With “Sin City,” however, you get a different vision of the comic book world, one that delivers an experience much closer to what’s on the page than any PG-13 fanboy-driven morality play ever could. Not only does “Sin City” look incredible — a black-and-white landscape swimming with phantom colors and impossible, cartoonish lights and darks — it stands out in terms of theme as well. Here, the good guys are losers, freaks, cop killers, murderers and prostitutes. The bad guys are bad only because they’ve crossed one of Sin City’s rather nebulous moral boundaries: cannibalism, faithlessness, snitchery, the lust for political power, hiding behind a powerful relative, or being a crooked cop. Our heroes rip people’s genitalia off, shoot others in the groin and drive hatchets between the legs of their enemies with glee (this is a movie that’s strangely obsessed with the male equipment; particularly the loss thereof) while their victims’ blood splatters across the screen in great torrents of Wite-Out.
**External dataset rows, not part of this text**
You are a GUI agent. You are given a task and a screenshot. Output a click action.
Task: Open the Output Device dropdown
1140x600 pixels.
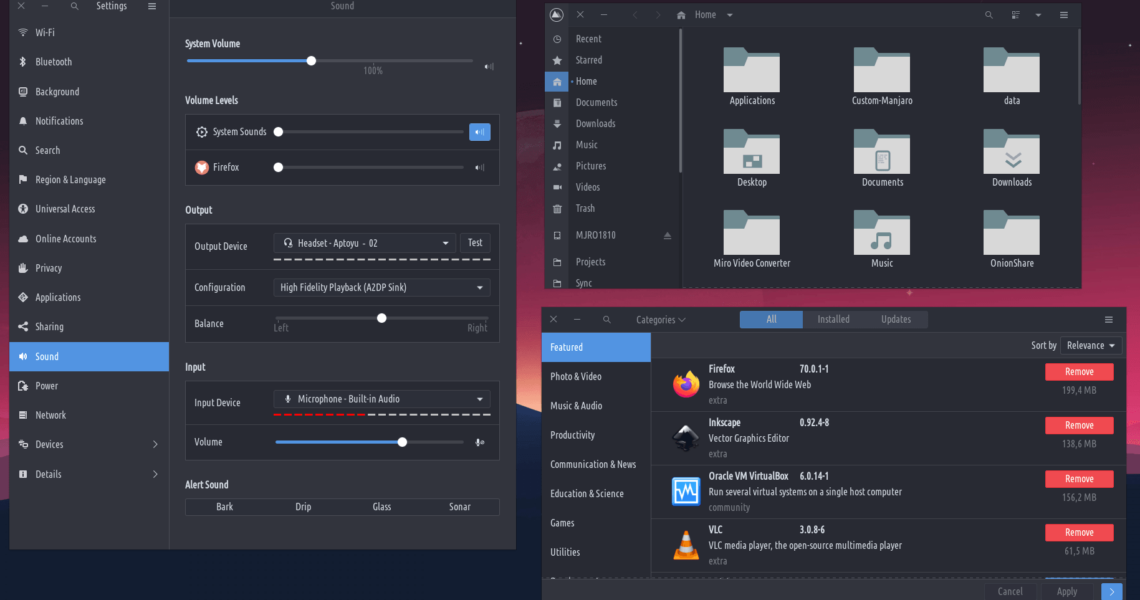point(365,243)
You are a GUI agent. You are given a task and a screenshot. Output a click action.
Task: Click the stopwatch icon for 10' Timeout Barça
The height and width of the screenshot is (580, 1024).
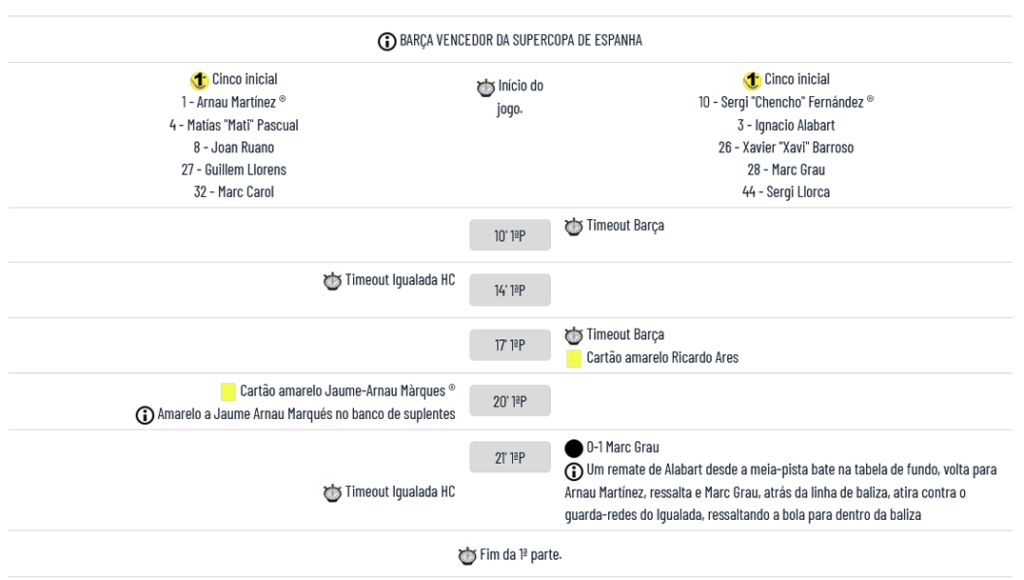[x=574, y=227]
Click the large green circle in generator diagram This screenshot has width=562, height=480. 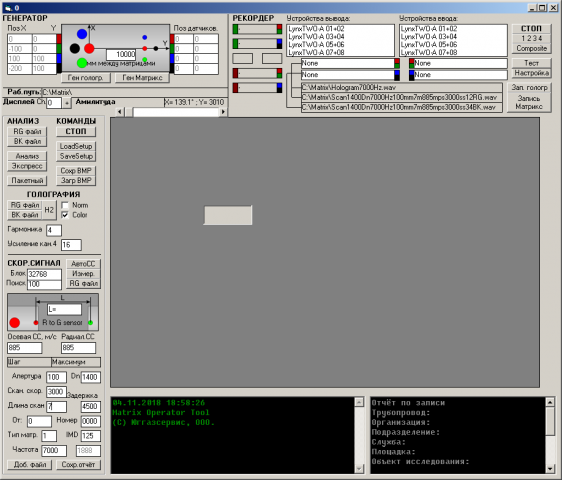[82, 63]
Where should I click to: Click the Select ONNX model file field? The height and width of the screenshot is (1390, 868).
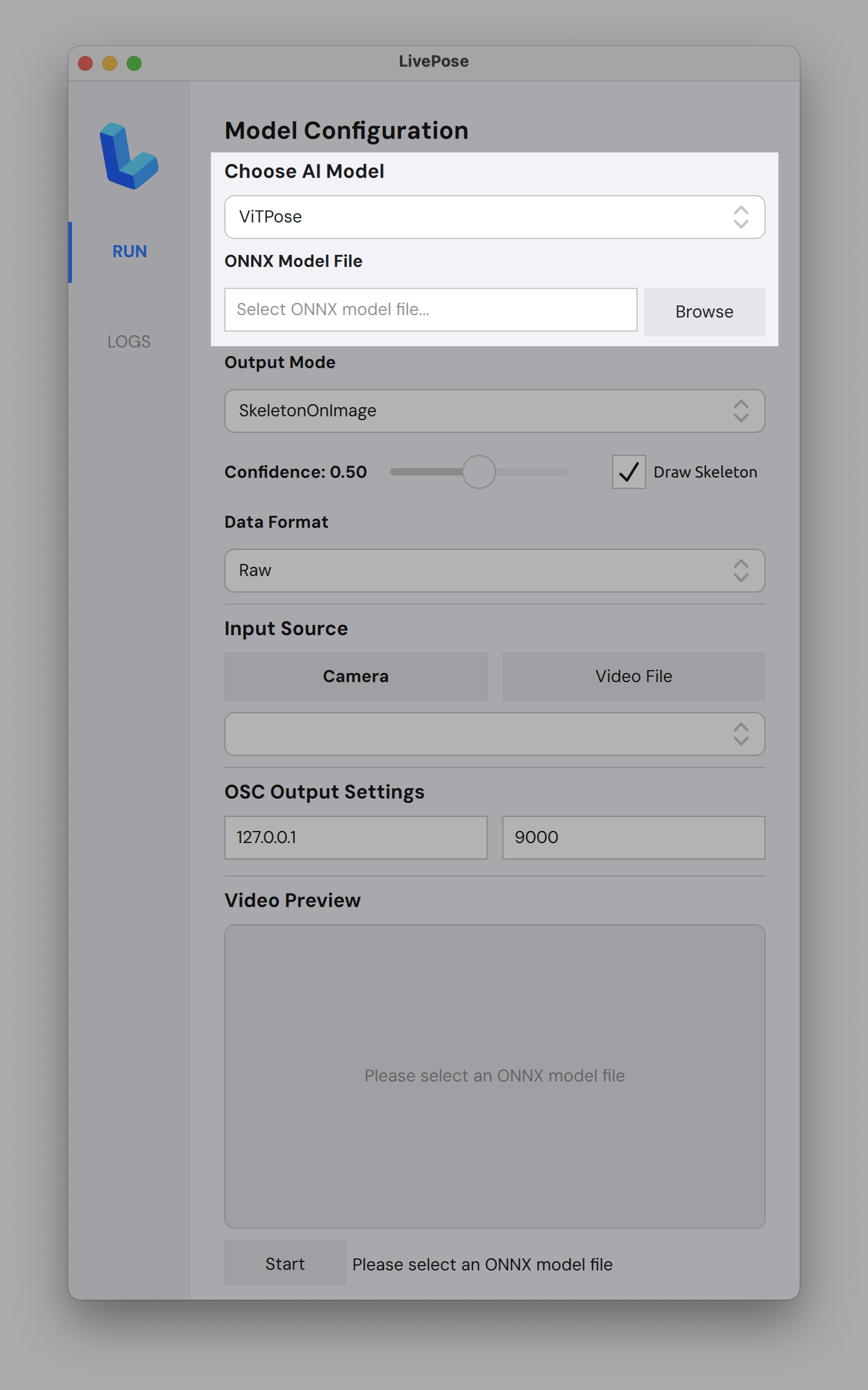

It makes for a strange sort of upside down place where you never really know if you should cheer for these characters or recoil from them (you’d surely do the latter if you met any of these folks in a dark alley). In that way, it cleanly encapsulates the tone and feel of the Frank Miller comics the movie is based on. The bottom line is, if you’re a fan of the edgiest forms of comic book art, you’ll love this film. If not, you might want to bring an air-sickness bag.
Here, Miller and co-director Robert Rodriguez present a series of interconnected stories, populated by a cast of seedy characters. In one, the killer prostitutes from Sin City’s “Old Town” execute an abusive policeman, threatening to bring down a long-standing truce between working girls and the cops. In another, a detective with a heart condition (Bruce Willis) saves a young girl from the serial-killer son of an all-powerful state senator. And while I never thought I’d use the words “Mickey Rourke” and “favorite” in the same sentence, my favorite of the stories features Mickey Rourke as a hulking loner who sets out on a trail of revenge after a hooker who befriended him is killed.
While some of the hard-boiled dialogue in “Sin City” is downright cringe-worthy, for the most part it’s an earnest effort by Rodriguez — obviously a fan, and all but obsessed with keeping the spirit of the source material alive during the transplant from page to screen. With a look that will surely spawn a half-dozen lackluster imitations on big screen and small, “Sin City” is the comic-book fan’s comic book movie. It’s violent, brutal, morally ambiguous, probably sexist, and downright nasty in places. Considering the comic book that spawned it, however, everyone involved can take that as a compliment.
— By David Koon
The upside of good actors
Despite its apparent inability to handle such vital elements as coherent plot or proper storytelling, “The Upside of Anger,” written and directed by Mike Binder, manages to survive through the saving graces of Hollywood veterans Kevin Costner and Joan Allen.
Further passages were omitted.